While primary deduplication is not yet as common as deduplication for backup, it's rapidly becoming a feature built...
into storage arrays -- and one that customers are looking for.
The focus on deduplication is shifting from backup appliances to primary storage arrays, driven by the rise of virtual machines (VMs), virtual desktops and solid-state storage. Porting data reduction technology to primary storage proved difficult. NetApp Inc. has had primary dedupe since 2007 and Nimble Storage Inc. has used compression since the company came out of stealth in 2010. In the past year, vendors such as Dell Inc., EMC Corp. and Hitachi Data Systems have added deduplication to one or more of their storage platforms.
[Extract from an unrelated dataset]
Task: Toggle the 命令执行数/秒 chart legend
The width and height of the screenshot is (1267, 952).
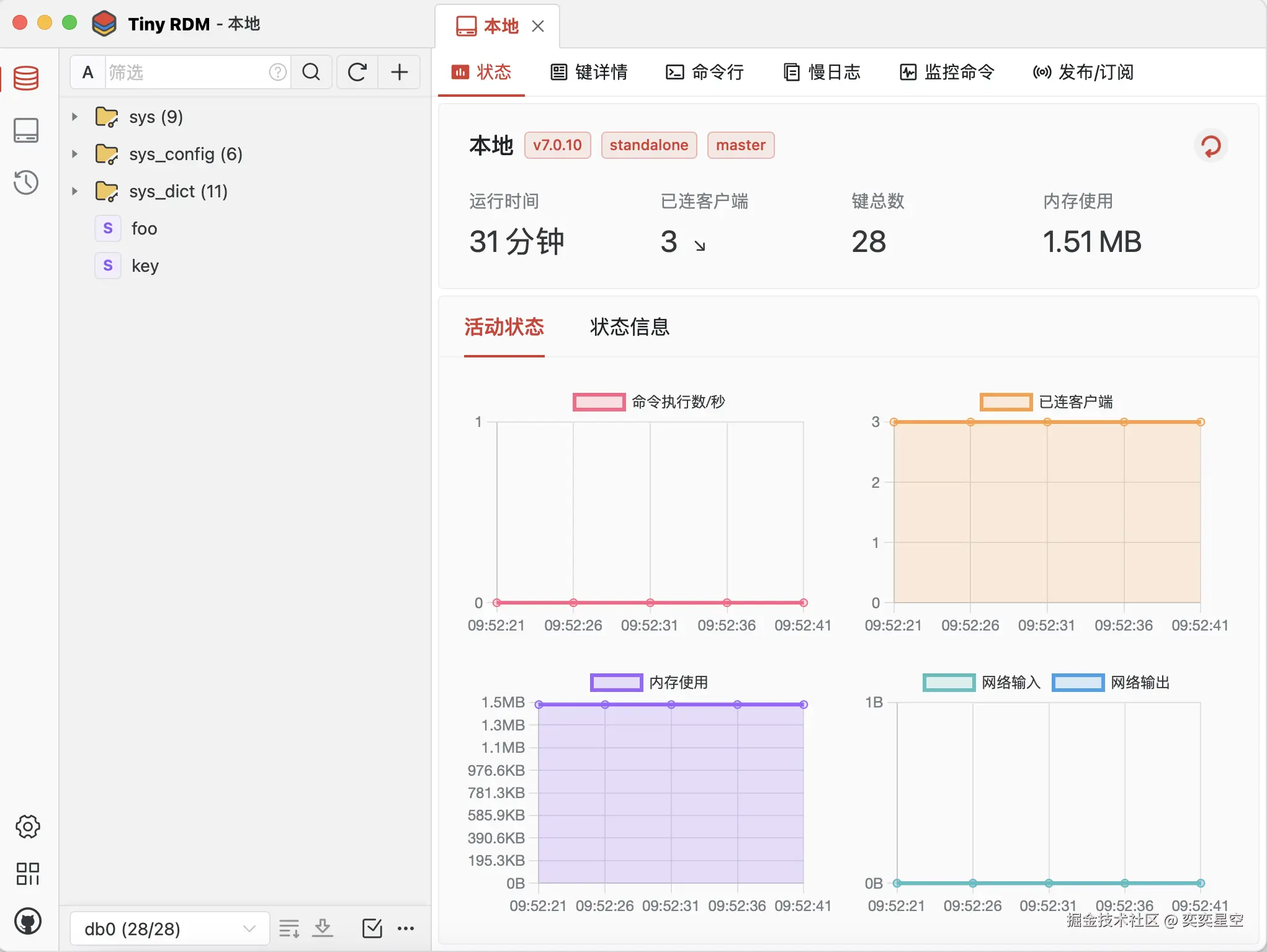Action: click(599, 402)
"It's becoming a competitive feature, and it's not an easy feature to put in," said Leah Schoeb, senior partner at Boulder, Colo.-based analyst firm Evaluator Group.
But it's a feature storage admins are increasingly relying on. Offering arrays with deduplication built in allows a customer to buy less capacity and curb overprovisioning.
"Customers are space-constrained, and [deduplication] translates into less space and less energy consumption," said David Noy, senior director of product management for EMC Isilon. EMC added its SmartDedupe primary deduplication feature to Isilon network-attached storage arrays in October 2013, and about one-third of the nodes or clusters that have been upgraded since then are using it, Noy said.
Because of commonalities between VMs -- which often run the same operating system -- dedupe can greatly reduce their storage footprint by eliminating redundancy. Dedupe also improves performance with VMs by allowing more storage blocks to be cached to memory.
The same goes for a virtual desktop infrastructure, where as much as 90% of the information stored on the virtual desktops is duplicated data. Deduplication -- particularly when done inline -- can greatly reduce that footprint.
Solid-state at the forefront
The increased use of expensive solid-state drives (SSDs) also makes dedupe more beneficial. When looking at storage from a cost-per-gigabyte perspective, its lower capacity and higher price puts SSD at the high end of the spectrum. Dedupe helps drive the cost per gigabyte down, while freeing up capacity on high-performing drives.
"The initial driver was to be able to not only extend the life of NAND flash technology so you can have the product longer and get longer warranties, but because for so long NAND flash had been more expensive -- they wanted to make sure they were getting the most use out of the capacity," Evaluator Group's Schoeb said.
According to Marc Staimer, president of Beaverton, Ore.-based Dragon Slayer Consulting, dedupe will become the norm among arrays containing SSDs.
"Almost every startup that's doing hybrid or full SSD is doing dedupe," Staimer said. EMC's XtremIO all-flash array includes inline deduplication, and startups SolidFire, Pure Storage and Nimbus Data have offered deduplication and compression in their arrays from the start.
"I do think [deduplication] is a trend, and that it's here to stay. And I think vendors that don't offer it yet are trying to figure it out," Evaluator Group's Schoeb said.